Monday, June 8, 2015

Justice Scalia's quip that the Henry Lee McCullum case exemplified the justice of execution is undercut by McCullum's exoneration. But I suppose Justice Scalia would simply say that now that they have the right guy he deserves the lethal dose. But perhaps the more important point is the significant rate of error. - gwc

Scalia’s perfect capital-punishment case falls apart

A little over two decades ago, Supreme Court Justice Antonin Scalia was dismissive of then-Justice Harry Blackmun’s concerns about the death penalty. In fact, Scalia had a case study in mind that demonstrated exactly why the system of capital punishment has value.
As regular readers may recall, Scalia specifically pointed to a convicted killer named Henry Lee McCollum as an obvious example of a man who deserved to be put to death. “For example, the case of an 11-year-old girl raped by four men and then killed by stuffing her panties down her throat,” Scalia wrote in a 1994 ruling. “How enviable a quiet death by lethal injection compared with that!”
For Scalia, McCollum was the perfect example – a murderer whose actions were so heinous that his crimes stood as a testament to the merit of capital punishment itself.
Yesterday, McCollum was pardoned.

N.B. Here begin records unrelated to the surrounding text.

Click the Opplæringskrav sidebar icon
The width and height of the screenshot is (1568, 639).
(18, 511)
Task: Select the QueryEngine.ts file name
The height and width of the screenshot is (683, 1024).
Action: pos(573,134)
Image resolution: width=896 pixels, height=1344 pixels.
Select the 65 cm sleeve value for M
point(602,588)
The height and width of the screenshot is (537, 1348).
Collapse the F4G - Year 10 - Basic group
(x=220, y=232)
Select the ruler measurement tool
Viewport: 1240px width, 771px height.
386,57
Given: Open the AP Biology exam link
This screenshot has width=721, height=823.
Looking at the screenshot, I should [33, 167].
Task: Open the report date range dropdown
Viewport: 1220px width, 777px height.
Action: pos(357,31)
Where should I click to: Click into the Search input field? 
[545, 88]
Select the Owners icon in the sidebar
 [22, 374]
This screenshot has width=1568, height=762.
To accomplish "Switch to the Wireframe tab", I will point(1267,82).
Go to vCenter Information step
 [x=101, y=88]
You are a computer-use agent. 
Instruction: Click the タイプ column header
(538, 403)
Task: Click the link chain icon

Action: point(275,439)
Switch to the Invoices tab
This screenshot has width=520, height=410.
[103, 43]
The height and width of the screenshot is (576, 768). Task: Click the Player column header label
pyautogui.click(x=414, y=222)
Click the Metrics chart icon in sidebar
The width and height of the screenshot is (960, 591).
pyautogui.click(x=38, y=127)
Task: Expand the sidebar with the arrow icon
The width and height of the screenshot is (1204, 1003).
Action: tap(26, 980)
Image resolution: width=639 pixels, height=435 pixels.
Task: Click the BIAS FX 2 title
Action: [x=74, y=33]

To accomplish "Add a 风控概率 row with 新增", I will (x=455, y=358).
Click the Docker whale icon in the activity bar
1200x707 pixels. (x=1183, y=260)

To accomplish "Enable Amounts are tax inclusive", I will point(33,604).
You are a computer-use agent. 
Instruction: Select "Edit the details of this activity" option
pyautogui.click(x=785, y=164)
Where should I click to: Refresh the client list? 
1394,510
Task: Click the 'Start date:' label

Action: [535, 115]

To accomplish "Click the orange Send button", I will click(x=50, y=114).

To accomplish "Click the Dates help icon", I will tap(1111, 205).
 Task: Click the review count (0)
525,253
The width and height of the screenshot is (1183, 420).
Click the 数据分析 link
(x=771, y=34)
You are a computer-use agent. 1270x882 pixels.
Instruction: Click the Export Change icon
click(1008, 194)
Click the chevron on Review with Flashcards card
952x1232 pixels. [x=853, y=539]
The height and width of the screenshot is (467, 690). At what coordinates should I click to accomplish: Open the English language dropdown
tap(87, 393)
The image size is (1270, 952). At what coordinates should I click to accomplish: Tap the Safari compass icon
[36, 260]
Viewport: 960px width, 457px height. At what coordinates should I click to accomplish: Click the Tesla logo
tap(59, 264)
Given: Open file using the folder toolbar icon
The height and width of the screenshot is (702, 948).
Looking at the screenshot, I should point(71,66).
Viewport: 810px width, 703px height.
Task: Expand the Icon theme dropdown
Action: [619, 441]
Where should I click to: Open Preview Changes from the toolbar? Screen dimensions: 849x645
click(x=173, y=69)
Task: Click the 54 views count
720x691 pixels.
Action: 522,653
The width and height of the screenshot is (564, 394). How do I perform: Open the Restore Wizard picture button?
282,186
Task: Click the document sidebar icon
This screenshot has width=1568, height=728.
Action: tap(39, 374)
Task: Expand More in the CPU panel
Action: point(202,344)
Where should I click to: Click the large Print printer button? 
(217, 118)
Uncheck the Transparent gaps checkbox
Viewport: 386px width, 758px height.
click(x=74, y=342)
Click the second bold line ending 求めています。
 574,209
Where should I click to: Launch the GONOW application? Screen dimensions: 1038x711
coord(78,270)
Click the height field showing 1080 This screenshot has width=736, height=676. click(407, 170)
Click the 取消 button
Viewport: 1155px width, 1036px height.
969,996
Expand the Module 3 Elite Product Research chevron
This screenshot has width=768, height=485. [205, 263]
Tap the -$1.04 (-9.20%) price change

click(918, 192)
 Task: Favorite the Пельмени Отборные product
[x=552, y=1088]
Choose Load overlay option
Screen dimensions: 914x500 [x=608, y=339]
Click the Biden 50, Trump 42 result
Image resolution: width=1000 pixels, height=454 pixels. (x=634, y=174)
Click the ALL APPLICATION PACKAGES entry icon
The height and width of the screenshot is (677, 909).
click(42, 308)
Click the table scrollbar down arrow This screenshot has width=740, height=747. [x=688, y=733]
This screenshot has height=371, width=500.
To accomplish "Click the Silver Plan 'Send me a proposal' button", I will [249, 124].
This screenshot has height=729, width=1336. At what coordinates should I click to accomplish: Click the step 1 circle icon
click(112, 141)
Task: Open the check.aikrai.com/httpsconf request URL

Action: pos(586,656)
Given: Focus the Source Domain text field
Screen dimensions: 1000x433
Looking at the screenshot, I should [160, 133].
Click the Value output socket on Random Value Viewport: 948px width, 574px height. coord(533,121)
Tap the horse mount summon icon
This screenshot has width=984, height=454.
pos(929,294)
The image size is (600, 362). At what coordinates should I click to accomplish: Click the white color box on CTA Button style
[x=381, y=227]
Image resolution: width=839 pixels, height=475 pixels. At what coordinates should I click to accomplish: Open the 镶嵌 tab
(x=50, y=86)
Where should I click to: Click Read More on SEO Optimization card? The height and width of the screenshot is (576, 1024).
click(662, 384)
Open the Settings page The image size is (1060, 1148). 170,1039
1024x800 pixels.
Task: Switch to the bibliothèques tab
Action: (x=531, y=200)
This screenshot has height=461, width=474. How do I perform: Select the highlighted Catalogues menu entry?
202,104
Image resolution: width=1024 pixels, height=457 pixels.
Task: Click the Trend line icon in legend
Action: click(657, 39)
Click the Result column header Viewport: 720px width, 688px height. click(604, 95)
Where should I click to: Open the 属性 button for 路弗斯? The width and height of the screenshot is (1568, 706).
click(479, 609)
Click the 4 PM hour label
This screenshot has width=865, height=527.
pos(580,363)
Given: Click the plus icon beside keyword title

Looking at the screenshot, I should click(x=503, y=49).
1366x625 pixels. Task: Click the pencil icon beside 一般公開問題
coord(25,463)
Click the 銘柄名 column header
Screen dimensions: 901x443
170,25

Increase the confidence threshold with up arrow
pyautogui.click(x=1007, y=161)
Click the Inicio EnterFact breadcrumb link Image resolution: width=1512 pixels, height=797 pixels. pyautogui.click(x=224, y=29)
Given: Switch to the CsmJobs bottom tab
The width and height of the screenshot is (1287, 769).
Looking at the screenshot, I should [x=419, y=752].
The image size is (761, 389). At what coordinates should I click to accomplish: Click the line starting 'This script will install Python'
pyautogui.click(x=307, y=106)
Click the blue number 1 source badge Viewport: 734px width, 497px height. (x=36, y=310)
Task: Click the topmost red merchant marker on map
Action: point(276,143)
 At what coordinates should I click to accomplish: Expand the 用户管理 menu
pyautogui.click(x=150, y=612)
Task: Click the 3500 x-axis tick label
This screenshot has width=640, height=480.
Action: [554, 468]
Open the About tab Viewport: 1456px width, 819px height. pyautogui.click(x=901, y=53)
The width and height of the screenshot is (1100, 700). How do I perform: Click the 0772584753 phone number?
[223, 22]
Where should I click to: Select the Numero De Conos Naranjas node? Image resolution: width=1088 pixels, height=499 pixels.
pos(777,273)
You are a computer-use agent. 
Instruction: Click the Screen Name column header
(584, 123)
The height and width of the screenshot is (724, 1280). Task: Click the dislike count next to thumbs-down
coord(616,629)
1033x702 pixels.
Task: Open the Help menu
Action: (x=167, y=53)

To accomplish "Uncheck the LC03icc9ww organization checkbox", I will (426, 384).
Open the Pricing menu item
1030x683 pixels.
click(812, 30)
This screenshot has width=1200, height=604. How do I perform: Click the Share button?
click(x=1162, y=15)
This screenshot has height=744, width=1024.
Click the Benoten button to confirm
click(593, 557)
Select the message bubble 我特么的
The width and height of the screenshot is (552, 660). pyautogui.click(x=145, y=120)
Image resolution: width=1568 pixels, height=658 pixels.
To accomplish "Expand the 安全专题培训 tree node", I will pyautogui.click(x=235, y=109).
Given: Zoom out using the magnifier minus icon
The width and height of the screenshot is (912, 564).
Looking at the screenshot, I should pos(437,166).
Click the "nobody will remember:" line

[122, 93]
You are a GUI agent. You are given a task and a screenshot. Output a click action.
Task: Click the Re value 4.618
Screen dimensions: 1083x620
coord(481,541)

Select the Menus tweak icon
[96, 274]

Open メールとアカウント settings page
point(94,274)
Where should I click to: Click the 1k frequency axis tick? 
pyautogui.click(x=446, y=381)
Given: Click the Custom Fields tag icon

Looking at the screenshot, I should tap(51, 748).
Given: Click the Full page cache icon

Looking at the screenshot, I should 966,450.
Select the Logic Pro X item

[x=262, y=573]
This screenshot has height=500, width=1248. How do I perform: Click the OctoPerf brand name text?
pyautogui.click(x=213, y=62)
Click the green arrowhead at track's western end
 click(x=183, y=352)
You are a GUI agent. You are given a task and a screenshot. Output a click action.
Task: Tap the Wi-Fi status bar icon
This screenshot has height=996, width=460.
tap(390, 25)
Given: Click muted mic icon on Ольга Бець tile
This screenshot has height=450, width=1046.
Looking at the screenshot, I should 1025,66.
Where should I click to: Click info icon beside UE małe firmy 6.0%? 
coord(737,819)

Scalia’s perfect example of a man who deserved to be killed by the state was innocent. North Carolina’s News & Observer reported:
Gov. Pat McCrory on Thursday pardoned two half-brothers who were exonerated of murder after spending three decades in prison.
The governor took nine months to make the decision, saying he thoroughly reviewed the pardons sought by Henry McCollum and Leon Brown. Both men are intellectually disabled.